Led by Elizabeth L. Carter, the boutique law firm is the only securities firm in the country with a mission to help Black-owned businesses navigate the legal requirements that come with raising capital. The firm often provides its services at discounted rates and has built an ecosystem of comprehensive professional support services to make it more feasible for Black businesses to raise capital. Securities law is a complex area of business law that ensures the legal compliance of raising capital from investors. Unfortunately, this complex law carries a hefty cost and is often out of the budget for the average entrepreneur.
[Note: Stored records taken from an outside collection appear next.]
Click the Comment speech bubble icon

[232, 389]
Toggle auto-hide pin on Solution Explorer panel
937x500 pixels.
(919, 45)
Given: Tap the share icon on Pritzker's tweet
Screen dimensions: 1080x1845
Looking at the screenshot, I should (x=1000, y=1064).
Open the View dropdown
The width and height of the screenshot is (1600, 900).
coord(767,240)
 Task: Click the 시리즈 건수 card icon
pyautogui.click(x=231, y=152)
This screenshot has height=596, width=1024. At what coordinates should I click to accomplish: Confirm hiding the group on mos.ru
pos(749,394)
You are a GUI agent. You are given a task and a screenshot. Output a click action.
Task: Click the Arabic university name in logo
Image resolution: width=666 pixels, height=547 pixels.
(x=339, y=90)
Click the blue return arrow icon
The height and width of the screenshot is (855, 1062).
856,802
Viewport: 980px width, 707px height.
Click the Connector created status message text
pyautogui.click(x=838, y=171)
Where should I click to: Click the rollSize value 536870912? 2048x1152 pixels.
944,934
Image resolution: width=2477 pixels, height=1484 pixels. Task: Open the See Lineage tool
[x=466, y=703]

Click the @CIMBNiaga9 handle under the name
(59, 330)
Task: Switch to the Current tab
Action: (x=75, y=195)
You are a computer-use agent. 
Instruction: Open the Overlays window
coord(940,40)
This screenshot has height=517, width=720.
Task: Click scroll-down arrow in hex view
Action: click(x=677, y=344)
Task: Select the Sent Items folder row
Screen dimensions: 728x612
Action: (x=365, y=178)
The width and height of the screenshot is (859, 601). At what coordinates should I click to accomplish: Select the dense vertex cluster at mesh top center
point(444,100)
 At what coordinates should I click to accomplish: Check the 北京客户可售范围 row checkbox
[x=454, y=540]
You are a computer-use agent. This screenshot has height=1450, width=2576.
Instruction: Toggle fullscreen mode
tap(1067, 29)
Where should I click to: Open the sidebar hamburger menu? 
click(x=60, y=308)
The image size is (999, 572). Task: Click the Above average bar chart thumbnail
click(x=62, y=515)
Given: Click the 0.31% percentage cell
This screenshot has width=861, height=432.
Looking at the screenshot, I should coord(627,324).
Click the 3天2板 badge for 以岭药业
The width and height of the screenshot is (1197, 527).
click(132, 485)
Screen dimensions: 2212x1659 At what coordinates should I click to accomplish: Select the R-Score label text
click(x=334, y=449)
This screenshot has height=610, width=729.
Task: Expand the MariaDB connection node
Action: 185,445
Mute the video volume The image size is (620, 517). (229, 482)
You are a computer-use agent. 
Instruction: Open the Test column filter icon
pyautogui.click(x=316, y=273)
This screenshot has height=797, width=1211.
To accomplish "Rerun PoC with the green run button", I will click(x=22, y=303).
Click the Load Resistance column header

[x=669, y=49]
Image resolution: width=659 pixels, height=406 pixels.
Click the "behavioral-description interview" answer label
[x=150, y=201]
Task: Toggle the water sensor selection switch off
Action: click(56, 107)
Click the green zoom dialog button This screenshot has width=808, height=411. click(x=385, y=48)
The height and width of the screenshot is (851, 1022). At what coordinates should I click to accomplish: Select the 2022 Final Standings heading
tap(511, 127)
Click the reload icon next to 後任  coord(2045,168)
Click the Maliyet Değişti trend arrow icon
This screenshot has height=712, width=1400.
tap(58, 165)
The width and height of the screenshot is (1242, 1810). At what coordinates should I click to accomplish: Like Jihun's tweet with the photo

The #BlackCapitalGift Legal Fund will allow the firm to provide legal support at below-market-rate so that more Black-owned businesses may combat the disparities in investing that they often face. Since 2015, Black and Latinx founders have received only 2.4 percent of the total venture capital raised, according to the 2020 Crunchbase Diversity Report. Due to these disparities, more and more Black-owned businesses are turning to crowdfunding to raise the capital that they need to fully launch or expand their business.
“The racial bias in financing from banks and private investors, including angel investors and venture capital firms, has caused many Black-owned businesses to turn to the general public to get the capital that they need for their businesses,” Carter said. “Oftentimes, these businesses don’t have adequate funding to pay for legal support as they launch crowdfunding campaigns. This puts them at risk of criminal and civil penalties at disproportionate rates.”
The economic hardships caused by the recent pandemic and recession have only exacerbated the need for funding among minority-owned businesses. During the first few months of 2020, 41 percent of Black businesses and 32 percent of Latinx-owned businesses permanently closed.
“Our mission is to find creative and innovative ways to counter the unfortunate reality of insufficient business capital that plague so many of our undeserved businesses,” Carter said.